Part 3 - Application Troubles in the Cloud (Symptom: Application Functional Problems)

Introduction

I have recently supported a customer to deploy numerous applications over multiple OpenShift clusters running on top of hundreds of worker nodes, using external storage infrastructure for persistence and Red Hat Service Mesh (OSSM) for encryption, authentication and traffic management.

The method to deliver in this environment did not differ too much from delivering the applications in any other environment, with automation involved throughout, however when an application issue was reported for many of the platform maintenance team members it was not possible to hone in quickly on the area they should focus on. It was not immediately obvious what information would assist in the problem identification and resolution or where from and how to collect them.

In Part 1 and Part 2 blog posts we looked at the cluster health and state as well as service mesh state in order to resolve POD startup failures. In this third blog we will focus on the Application Failures that may be caused by Service Mesh setup, cluster configuration and health or simply by Application functional failures.

• Part 1 - Application Troubles in the Cloud (Symptom: Kubernetes POD Failures/Restarts)
• Part 2 - Application Troubles in the Cloud (Symptom: Performance Problems whilst part of a Service Mesh)
• Part 3 - Application Troubles in the Cloud (Symptom: Application Functional Issues)

Causes for Application Functional Failures

The third symptom the platform maintenance personnel and users came up against were application functional behavioral failures related. The causes of these failures were not easy to understand if they were coding errors or environmental problems but the result was that responses were incorrect or completely failed. Troubleshooting such issues we will focus on three possible causes :

• Cause 1: Application Logic Failures
• Cause 2: Application Configuration Errors
• Cause 3: Incorrect Application Environment Configuration

Below we present one by one the causes along with the possible areas to focus for each, as well as the information which should be gathered and looked upon.

Cause 1 - Application Logic Failures

During any application failure if the client application receives execution errors the immediate focus area should be what was the targeted POD’s behavior at the time. Since we are running on top of an OpenShift (OCP) (or Kubernetes) containers cluster, checking the application logs for errors would be the first action we would take. In addition, Deployment (or DeploymentConfig) details as present in the cluster would need to be reviewed to ensure the expected versions are deployed. If it is identified that a non-expected version exists the problem could be either in the GitOps/CICD automation or due to a mis-expectation from the user side of functionality that is not yet released. Since the workloads are also part of the Service Mesh KIALI UI offers the ability to view a combination of the app and proxy container logs for the POD under investigation.

If the problem is not as a total execution failure but rather an execution logic issue again the the application’s logs (with increased logging level) can assist identifying the cause. If it is not immediately obvious which POD to look at the the Service Mesh’s Observability and tracing of the flow of requests to/from the component could pinpoint to a failing component.

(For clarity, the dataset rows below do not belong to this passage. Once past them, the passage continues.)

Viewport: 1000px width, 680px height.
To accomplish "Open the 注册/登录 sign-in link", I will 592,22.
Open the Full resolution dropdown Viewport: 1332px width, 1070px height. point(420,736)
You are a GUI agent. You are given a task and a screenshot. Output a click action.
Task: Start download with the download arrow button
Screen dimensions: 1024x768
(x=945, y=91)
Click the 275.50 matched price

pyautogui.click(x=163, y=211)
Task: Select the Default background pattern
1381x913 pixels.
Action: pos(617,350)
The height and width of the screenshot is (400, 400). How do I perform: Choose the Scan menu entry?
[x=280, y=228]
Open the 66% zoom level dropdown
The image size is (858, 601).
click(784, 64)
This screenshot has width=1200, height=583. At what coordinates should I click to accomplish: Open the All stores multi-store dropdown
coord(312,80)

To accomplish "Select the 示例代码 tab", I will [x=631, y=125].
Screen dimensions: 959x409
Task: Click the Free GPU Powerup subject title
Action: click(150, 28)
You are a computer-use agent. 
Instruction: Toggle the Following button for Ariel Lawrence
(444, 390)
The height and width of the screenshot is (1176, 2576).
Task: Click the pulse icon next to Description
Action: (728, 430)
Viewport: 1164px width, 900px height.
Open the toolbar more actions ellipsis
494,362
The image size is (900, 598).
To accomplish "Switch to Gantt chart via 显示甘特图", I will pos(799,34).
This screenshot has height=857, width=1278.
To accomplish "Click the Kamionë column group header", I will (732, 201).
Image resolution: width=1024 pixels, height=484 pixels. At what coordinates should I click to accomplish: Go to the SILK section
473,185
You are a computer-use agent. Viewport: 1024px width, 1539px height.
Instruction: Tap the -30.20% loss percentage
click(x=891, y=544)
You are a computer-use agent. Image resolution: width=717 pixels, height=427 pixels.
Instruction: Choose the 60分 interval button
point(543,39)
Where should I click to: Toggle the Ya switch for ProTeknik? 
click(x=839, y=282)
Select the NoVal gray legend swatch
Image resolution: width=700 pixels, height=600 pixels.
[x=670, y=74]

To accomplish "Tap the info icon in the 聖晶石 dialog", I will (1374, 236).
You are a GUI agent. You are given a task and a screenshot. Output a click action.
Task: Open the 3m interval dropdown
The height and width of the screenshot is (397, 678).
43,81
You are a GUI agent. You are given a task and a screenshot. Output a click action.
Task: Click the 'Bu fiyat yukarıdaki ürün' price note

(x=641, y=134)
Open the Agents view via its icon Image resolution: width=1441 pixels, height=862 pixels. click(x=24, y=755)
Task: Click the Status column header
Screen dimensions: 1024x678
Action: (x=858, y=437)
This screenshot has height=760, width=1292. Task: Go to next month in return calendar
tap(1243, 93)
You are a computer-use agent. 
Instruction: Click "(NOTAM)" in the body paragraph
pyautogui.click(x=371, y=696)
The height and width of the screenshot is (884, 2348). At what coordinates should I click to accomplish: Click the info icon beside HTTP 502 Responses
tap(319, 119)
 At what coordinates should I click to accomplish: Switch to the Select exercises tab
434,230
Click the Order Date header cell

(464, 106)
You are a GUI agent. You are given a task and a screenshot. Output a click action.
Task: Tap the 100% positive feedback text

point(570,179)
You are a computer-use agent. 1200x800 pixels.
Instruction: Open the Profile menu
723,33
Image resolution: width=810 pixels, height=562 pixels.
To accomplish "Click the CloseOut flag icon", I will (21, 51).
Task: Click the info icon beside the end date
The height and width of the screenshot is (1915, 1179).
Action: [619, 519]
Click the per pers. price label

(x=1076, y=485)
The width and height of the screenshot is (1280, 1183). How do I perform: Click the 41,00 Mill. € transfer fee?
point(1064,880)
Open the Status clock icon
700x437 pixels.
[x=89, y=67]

Cause 2 - Application Configuration Errors

Application misconfigurations are very common causes of execution/logic failures. In a cloud based environment where these configurations can be distributed in it is important to be aware where to find them:

1. code included files (less common or recommended)
2. configMap or secret OCP resources
3. Deployment (or DeploymentConfig) Environment Variables
4. POD arguments

Verifying the application configuration expectations per environment of the above would be a highly recommended action. In addition, the application team is expected to provide description of the internal or externalized configurations.

In particular, as we mentioned in the first blog the Deployment configuration can be quite complex and hence look once more what could be the Deployment Configuration related application functionality failures.

Cause 3 - Incorrect Application Environment Configuration

The final type of configurations which can be causing the functionality mishaps can be provided by the environment itself. The incorrect application environment configurations can be located at:

1. StorageClass un-availability to store application configs
2. Service Mesh configurations for traffic management: Gateway, DestinationRules, VirtualService, ServiceEntry affecting the flow of incoming or outgoing requests
3. Service Mesh control plane health such as failed ingress/egress or istiod pods
4. Service Mesh network policies and configurations as defined by the SMMR and SMM resources
5. Availability of dependencies such as storage resources, database, kafka partitions etc.

All of the above can alter the behavior of microservices and cause an unexpected output.

Conclusion

Application functionality failures do not only occur because of incorrect coding and in a cloud based environment many layers of participating components (from the service mesh to the container platform, external storage etc.) can contain misconfigurations. The result of these misconfigurations could potentially result in execution or logic failures and it is important that the causes are inspected to reach a safe conclusion on the required action to rectify those.

The 3 blogs together provide an insight to the possible causes of symptoms of failures in the a containerized environment and the possible actions to review and resolve these causes. The combined resources around exploring troubleshooting around this symptom can also be found at Application (in Service Mesh) performance problems.